### What is expected
From the data that follows, set down exactly the lines from the one with "展示・貸出中 (320, 17)" through the one with "jewellery (330, 274)", counting both. Pictures stay out.

- - -

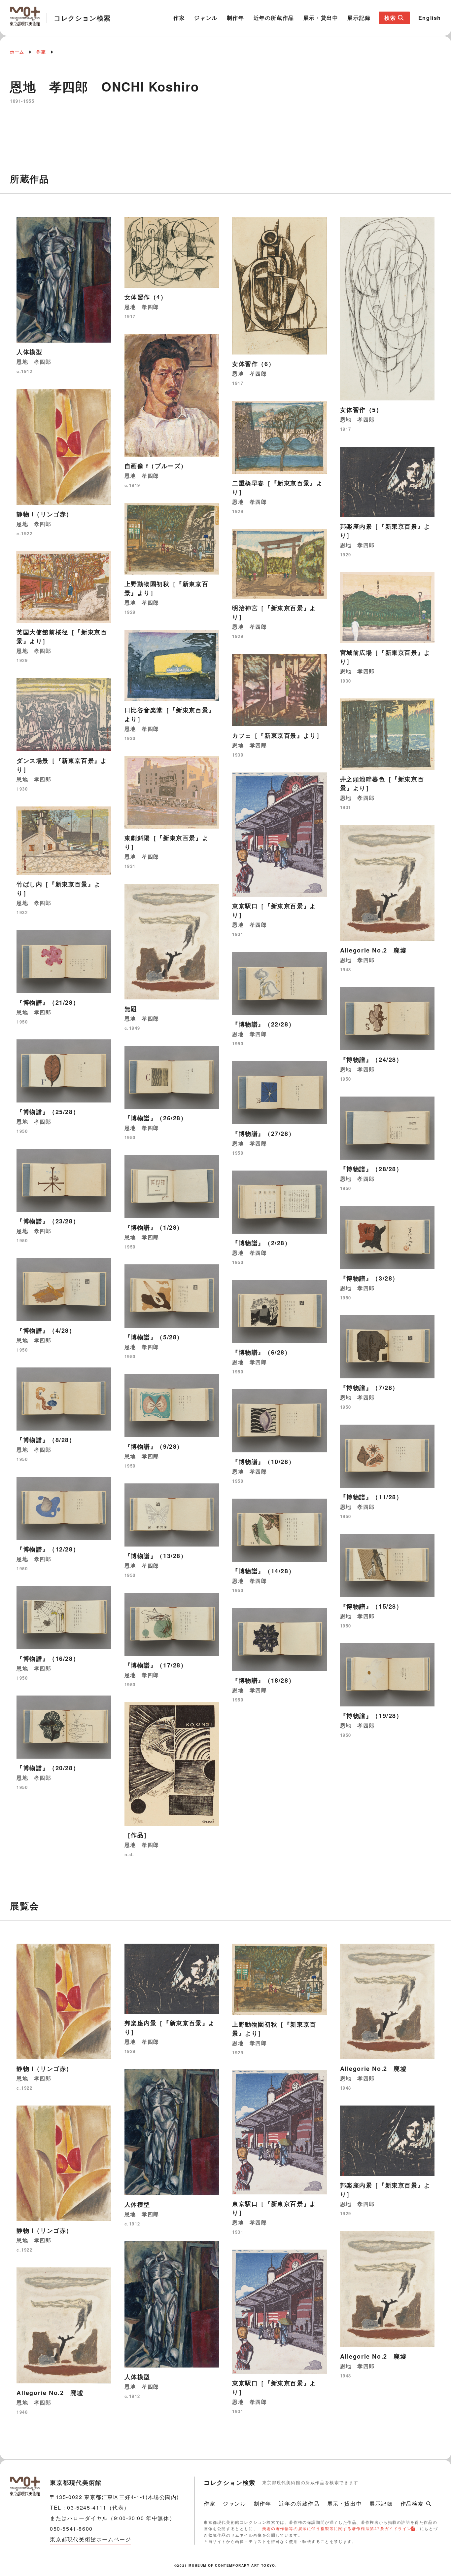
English (429, 17)
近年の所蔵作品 (274, 17)
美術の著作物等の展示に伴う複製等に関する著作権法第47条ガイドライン (336, 2528)
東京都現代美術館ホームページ (90, 2539)
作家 (179, 17)
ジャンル (205, 17)
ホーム (17, 52)
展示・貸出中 (320, 17)
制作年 (235, 17)
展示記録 (358, 17)
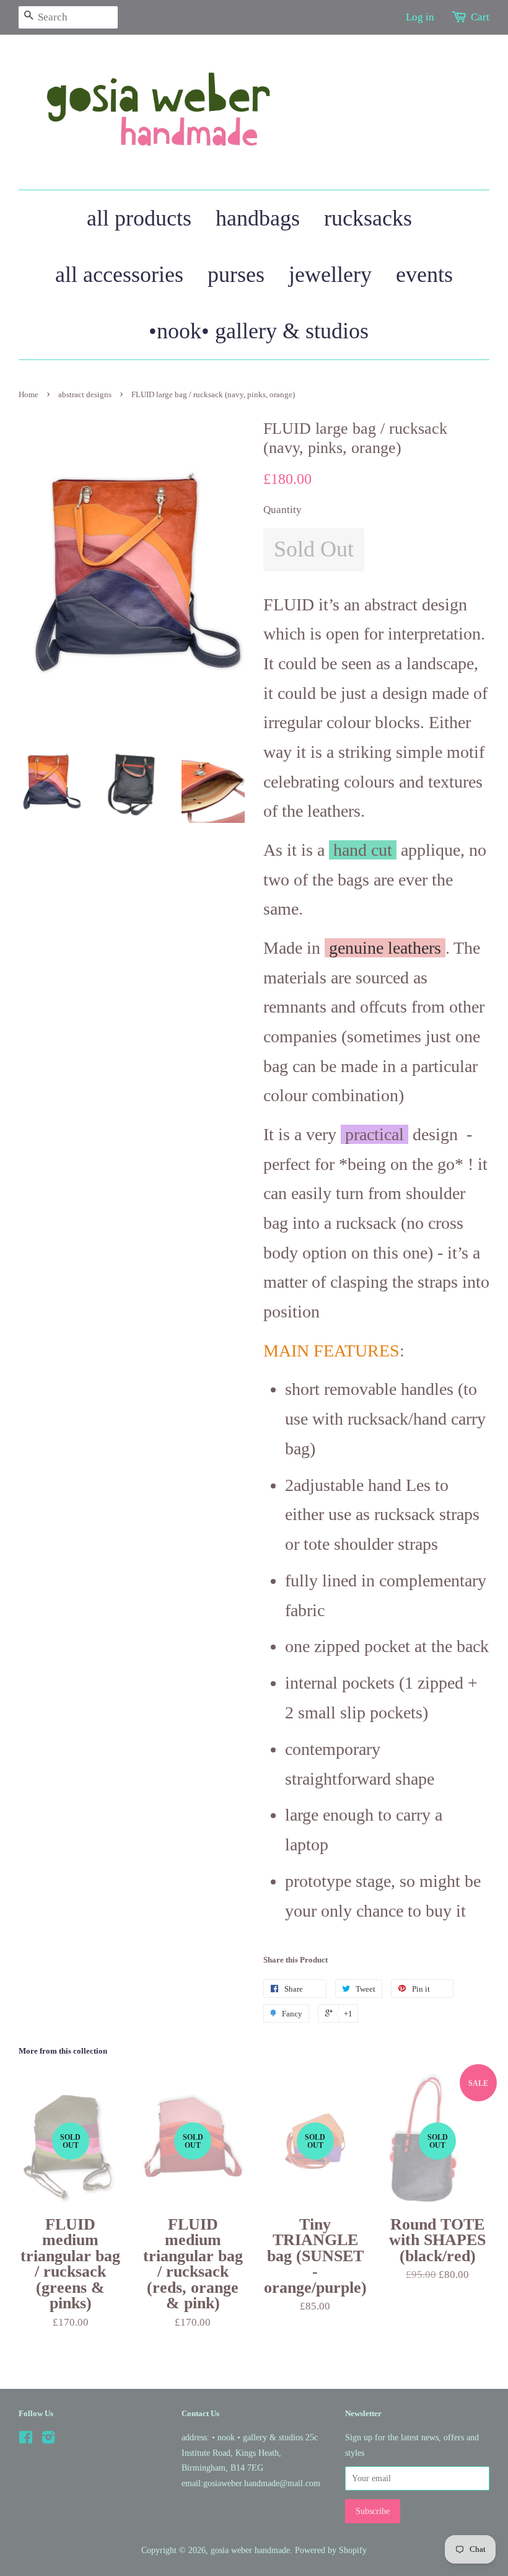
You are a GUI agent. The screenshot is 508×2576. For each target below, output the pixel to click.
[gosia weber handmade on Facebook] (26, 2440)
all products (139, 218)
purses (236, 274)
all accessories (119, 274)
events (424, 274)
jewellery (330, 274)
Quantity (282, 510)
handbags (258, 218)
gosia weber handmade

- - -

### Response to the exercise
展示・貸出中 (320, 17)
制作年 (235, 17)
展示記録 (358, 17)
You are a GUI agent. The screenshot is 508×2576. For each target below, output the pixel to click.
[gosia weber handmade on Facebook] (26, 2440)
all products (139, 218)
purses (236, 274)
all accessories (119, 274)
events (424, 274)
jewellery (330, 274)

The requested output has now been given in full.